Task objective
Set down the records that follow in full and without changes.

Stored items
----------------------------------------
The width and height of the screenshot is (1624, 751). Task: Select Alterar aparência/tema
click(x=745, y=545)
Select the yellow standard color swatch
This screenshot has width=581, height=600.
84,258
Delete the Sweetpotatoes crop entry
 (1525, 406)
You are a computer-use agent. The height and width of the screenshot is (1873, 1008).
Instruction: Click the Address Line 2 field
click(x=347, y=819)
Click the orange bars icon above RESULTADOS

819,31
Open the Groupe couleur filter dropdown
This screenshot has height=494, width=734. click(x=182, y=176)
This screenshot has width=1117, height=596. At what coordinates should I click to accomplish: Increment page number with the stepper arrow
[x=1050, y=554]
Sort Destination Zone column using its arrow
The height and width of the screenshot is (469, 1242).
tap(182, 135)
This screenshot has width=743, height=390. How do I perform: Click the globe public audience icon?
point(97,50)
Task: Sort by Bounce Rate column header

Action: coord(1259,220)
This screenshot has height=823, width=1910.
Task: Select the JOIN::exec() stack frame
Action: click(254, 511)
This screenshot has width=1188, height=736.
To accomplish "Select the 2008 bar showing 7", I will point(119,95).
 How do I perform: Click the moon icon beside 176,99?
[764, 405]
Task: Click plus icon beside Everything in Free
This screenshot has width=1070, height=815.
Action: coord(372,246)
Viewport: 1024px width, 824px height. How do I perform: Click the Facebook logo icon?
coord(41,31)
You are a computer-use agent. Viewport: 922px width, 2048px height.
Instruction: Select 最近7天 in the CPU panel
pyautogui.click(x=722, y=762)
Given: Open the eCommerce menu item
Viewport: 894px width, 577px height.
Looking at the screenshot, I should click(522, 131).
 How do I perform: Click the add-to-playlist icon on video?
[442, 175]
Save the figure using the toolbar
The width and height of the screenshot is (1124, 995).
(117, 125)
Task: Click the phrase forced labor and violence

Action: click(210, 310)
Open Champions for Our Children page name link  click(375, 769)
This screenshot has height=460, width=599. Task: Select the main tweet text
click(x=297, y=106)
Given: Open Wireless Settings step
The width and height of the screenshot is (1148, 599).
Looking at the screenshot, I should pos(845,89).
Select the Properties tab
----------------------------------------
Answer to this exercise
The width and height of the screenshot is (1624, 751). Task: Select Alterar aparência/tema
click(x=745, y=545)
Select the yellow standard color swatch
This screenshot has width=581, height=600.
84,258
Delete the Sweetpotatoes crop entry
 (1525, 406)
You are a computer-use agent. The height and width of the screenshot is (1873, 1008).
Instruction: Click the Address Line 2 field
click(x=347, y=819)
Click the orange bars icon above RESULTADOS

819,31
Open the Groupe couleur filter dropdown
This screenshot has height=494, width=734. click(x=182, y=176)
This screenshot has width=1117, height=596. At what coordinates should I click to accomplish: Increment page number with the stepper arrow
[x=1050, y=554]
Sort Destination Zone column using its arrow
The height and width of the screenshot is (469, 1242).
tap(182, 135)
This screenshot has width=743, height=390. How do I perform: Click the globe public audience icon?
point(97,50)
Task: Sort by Bounce Rate column header

Action: coord(1259,220)
This screenshot has height=823, width=1910.
Task: Select the JOIN::exec() stack frame
Action: click(254, 511)
This screenshot has width=1188, height=736.
To accomplish "Select the 2008 bar showing 7", I will point(119,95).
 How do I perform: Click the moon icon beside 176,99?
[764, 405]
Task: Click plus icon beside Everything in Free
This screenshot has width=1070, height=815.
Action: coord(372,246)
Viewport: 1024px width, 824px height. How do I perform: Click the Facebook logo icon?
coord(41,31)
You are a computer-use agent. Viewport: 922px width, 2048px height.
Instruction: Select 最近7天 in the CPU panel
pyautogui.click(x=722, y=762)
Given: Open the eCommerce menu item
Viewport: 894px width, 577px height.
Looking at the screenshot, I should click(522, 131).
 How do I perform: Click the add-to-playlist icon on video?
[442, 175]
Save the figure using the toolbar
The width and height of the screenshot is (1124, 995).
(117, 125)
Task: Click the phrase forced labor and violence

Action: click(210, 310)
Open Champions for Our Children page name link  click(375, 769)
This screenshot has height=460, width=599. Task: Select the main tweet text
click(x=297, y=106)
Given: Open Wireless Settings step
The width and height of the screenshot is (1148, 599).
Looking at the screenshot, I should pos(845,89).
Select the Properties tab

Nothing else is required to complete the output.